*TRECHO SELECIONADO*
===============
Ilustração de Lucas Tanuri - Marca Dandô

Dandô sintoniza-se com cantadores e tece uma rede poética de afetos

A alma de Katya Teixeira agiganta-se quando começa a falar do Dandô. Há sete anos a cantora e compositora começou a tecer esta rede de músicos e cantores em todos os recantos do Brasil.

“A alma agigantar-se’ é certamente a metáfora mais apropriada para definir Katya Teixeira quando expressa seu entusiasmo ao falar de um dos projetos hoje de maior integração musical no Brasil. Um projeto que encanta pela riqueza da diversidade sonora de diferentes lugares  quanto pelo patrimônio cultural que oferece. 

O Dandô, circuito de música Dércio Marques, foi idealizado pela cantautora, paulista de nascimento, de mãe mineira e pai alagoano, embora tenha se consolidado com o apoio de muitos, artistas, instituições, produtores culturais, mobilizadores locais que gostam de arte, sobretudo a musical neste imenso país.

 O trabalho foi de ‘formiguinha’, outra metáfora, mas também necessária para reforçar o sentido da genialidade deste circuito que se estabeleceu, na verdade, como uma Rede de Afetos ( como refere-se Katya) na “forma de que a música é uma representação do dia a dia das pessoas, de como fortalece como identidade brasileira, de coletivo”.  

Os primeiros passos do Dandô foram dados muito antes de existir como rede propriamente. Lá pelos idos de 2000, a partir da experiência e andanças de Katya Teixeira pelo Brasil afora.  

Ao final, hoje o Dandô reúne cantadores e músicos de várias gerações, estilos e culturas de diferentes lugares do Brasil e dos países parceiros da rede.
===============
*INSTRUÇÃO 1*
Transcreva, da matéria sobre o Dandô, o trecho que vai de "Dandô sintoniza-se com" até "recantos do Brasil.".
O texto e a listagem não têm nenhuma relação entre si.

*DADOS A PROCESSAR*
===============
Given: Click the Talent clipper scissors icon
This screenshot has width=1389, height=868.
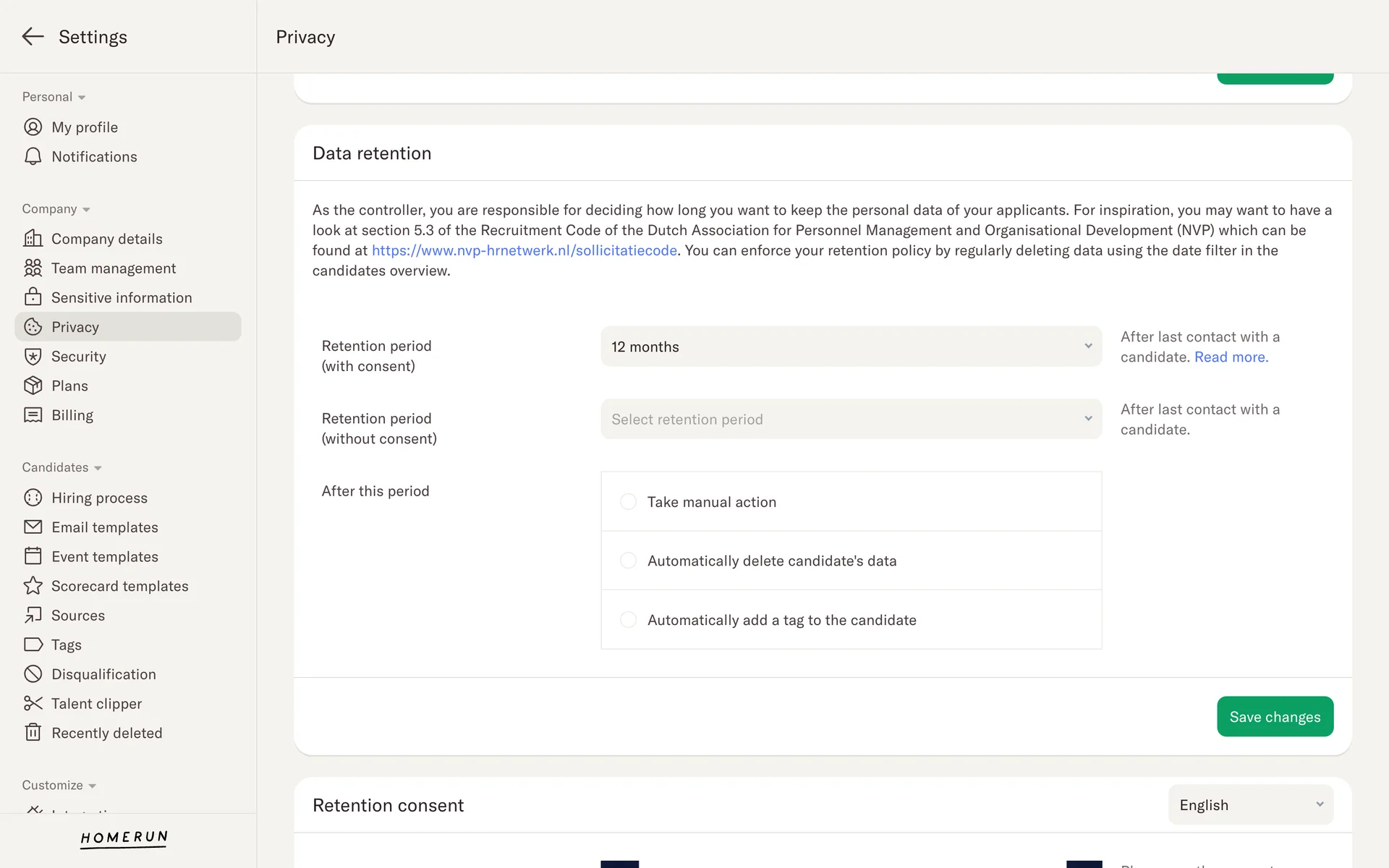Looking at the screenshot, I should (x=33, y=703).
===============
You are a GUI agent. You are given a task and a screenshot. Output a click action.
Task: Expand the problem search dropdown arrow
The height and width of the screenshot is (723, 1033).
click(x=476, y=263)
===============
*INSTRUÇÃO 2*
Atualize na listagem o trecho que vai da linha com "Given: Click the Talent clipper scissors icon" até a linha com "Looking at the", trocando "scissors icon" por "scissors button" e mantendo todo o resto igual. Apresente só essas linhas e deixe as imagens de fora.

*RESPOSTA 1*
Dandô sintoniza-se com cantadores e tece uma rede poética de afetos

A alma de Katya Teixeira agiganta-se quando começa a falar do Dandô. Há sete anos a cantora e compositora começou a tecer esta rede de músicos e cantores em todos os recantos do Brasil.

*RESPOSTA 2*
Given: Click the Talent clipper scissors button
This screenshot has width=1389, height=868.
Looking at the screenshot, I should (x=33, y=703).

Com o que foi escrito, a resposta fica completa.